Former Deputy Director, Center for American Seapower

As a navalist, think-tanker, and defense consultant, I get to spend a lot of time among very intelligent people thinking about the future of naval operations. Over the course of my work this past summer, I’ve come to focus on what I believe to be a serious problem for a Navy faced with increasingly difficult great-power contenders.

The problem is that the way the Navy fights is inefficiently and ineffectively supported by the way the Navy thinks about fighting, and the way the Navy thinks about fighting is inadequately supported by how it acquires the platforms, sensors, weapons and networks that enable it.

Put another way, the Navy employs increasingly interdependent networks of platforms and capabilities across a broad expanse of geography and physical domains (undersea, surface, air, space, cyber, electronic warfare).

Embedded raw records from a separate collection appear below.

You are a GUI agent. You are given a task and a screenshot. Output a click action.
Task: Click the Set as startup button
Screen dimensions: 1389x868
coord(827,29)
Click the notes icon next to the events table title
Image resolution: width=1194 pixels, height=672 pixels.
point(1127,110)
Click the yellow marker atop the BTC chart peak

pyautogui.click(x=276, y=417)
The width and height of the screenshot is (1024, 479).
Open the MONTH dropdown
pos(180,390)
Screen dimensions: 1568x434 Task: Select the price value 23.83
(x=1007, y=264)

The nodes of this system, linked together, create a warfighting system that harnesses the power and effectiveness of the interdependent nodes.

However, the Navy is not effectively organized to:

* Think conceptually across the warfighting physical domains;
* Devise coherent, cross-domain architectures that describe such concepts at the systems level, and;
* Acquire the systems, platforms, and capabilities required to populate such architectures.

Instead, the Navy fights as a kluged system derived and acquired through platform specific acquisition and requirements generation organizations.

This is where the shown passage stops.